For this listing, the lines between the one holding "789x791 pixels. How" and the one holding "Screen dimensions: 640x672", inclusive, must be set down exactly.

Material shown:
--- START ---

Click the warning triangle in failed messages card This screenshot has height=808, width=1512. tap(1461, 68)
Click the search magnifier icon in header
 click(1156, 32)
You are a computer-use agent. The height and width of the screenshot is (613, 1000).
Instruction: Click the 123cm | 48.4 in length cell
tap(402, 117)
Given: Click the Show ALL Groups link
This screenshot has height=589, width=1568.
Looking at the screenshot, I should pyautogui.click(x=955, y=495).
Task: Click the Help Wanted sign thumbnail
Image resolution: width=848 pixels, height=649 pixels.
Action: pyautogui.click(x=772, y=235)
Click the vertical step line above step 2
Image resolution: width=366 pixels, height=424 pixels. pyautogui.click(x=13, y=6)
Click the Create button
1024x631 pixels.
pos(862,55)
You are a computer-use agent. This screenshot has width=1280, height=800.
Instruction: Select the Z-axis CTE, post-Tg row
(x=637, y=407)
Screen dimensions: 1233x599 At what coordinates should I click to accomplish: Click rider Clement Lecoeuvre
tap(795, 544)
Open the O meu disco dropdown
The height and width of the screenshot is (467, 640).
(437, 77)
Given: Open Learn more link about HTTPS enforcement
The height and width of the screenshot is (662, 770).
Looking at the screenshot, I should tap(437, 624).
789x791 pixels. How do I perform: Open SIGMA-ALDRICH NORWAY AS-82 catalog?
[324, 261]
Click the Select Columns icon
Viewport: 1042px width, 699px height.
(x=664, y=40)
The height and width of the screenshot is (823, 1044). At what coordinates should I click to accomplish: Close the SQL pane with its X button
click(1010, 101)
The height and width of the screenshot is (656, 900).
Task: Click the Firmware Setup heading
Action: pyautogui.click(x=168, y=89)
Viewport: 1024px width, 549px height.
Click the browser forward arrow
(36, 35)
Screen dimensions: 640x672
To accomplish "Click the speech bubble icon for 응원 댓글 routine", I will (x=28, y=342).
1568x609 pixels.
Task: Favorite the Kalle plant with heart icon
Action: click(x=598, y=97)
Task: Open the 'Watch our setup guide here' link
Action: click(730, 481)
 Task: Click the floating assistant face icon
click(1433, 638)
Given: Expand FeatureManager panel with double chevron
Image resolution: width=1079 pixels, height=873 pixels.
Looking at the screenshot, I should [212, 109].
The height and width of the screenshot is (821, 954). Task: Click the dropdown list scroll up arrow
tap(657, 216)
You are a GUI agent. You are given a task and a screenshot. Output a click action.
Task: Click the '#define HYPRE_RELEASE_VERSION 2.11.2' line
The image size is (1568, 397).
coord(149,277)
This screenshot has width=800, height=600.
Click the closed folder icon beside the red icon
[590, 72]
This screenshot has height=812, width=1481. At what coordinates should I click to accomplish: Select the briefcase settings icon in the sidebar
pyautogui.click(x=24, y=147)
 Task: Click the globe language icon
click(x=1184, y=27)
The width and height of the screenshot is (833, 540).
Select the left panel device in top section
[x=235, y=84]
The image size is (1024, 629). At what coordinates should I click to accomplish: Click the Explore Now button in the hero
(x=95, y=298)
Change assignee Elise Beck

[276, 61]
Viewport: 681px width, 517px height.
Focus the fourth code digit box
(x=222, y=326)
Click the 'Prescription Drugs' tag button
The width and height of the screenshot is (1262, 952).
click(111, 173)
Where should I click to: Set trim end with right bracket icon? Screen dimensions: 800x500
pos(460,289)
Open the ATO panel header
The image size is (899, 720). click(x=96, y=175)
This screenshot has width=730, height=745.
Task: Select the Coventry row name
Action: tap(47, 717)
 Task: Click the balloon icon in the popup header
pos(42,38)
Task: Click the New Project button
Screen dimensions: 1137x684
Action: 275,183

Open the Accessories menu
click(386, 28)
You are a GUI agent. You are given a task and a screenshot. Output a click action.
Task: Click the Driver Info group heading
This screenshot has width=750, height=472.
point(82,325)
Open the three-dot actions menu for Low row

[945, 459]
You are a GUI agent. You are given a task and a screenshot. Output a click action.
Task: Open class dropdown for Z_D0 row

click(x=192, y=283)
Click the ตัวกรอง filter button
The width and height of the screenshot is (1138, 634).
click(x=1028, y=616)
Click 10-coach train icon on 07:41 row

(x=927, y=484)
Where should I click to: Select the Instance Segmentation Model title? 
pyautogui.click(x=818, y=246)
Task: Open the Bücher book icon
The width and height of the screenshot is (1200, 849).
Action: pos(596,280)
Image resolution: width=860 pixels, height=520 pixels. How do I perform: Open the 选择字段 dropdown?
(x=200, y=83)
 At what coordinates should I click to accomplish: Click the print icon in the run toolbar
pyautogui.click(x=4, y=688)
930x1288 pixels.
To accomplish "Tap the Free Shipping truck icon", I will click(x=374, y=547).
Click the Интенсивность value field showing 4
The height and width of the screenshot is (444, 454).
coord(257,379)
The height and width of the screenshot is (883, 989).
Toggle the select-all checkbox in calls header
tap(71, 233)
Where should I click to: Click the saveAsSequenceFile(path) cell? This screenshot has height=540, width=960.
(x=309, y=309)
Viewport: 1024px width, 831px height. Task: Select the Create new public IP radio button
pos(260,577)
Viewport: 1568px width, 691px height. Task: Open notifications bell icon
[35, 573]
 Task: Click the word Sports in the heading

--- END ---

Solution for this problem:
789x791 pixels. How do I perform: Open SIGMA-ALDRICH NORWAY AS-82 catalog?
[324, 261]
Click the Select Columns icon
Viewport: 1042px width, 699px height.
(x=664, y=40)
The height and width of the screenshot is (823, 1044). At what coordinates should I click to accomplish: Close the SQL pane with its X button
click(1010, 101)
The height and width of the screenshot is (656, 900).
Task: Click the Firmware Setup heading
Action: pyautogui.click(x=168, y=89)
Viewport: 1024px width, 549px height.
Click the browser forward arrow
(36, 35)
Screen dimensions: 640x672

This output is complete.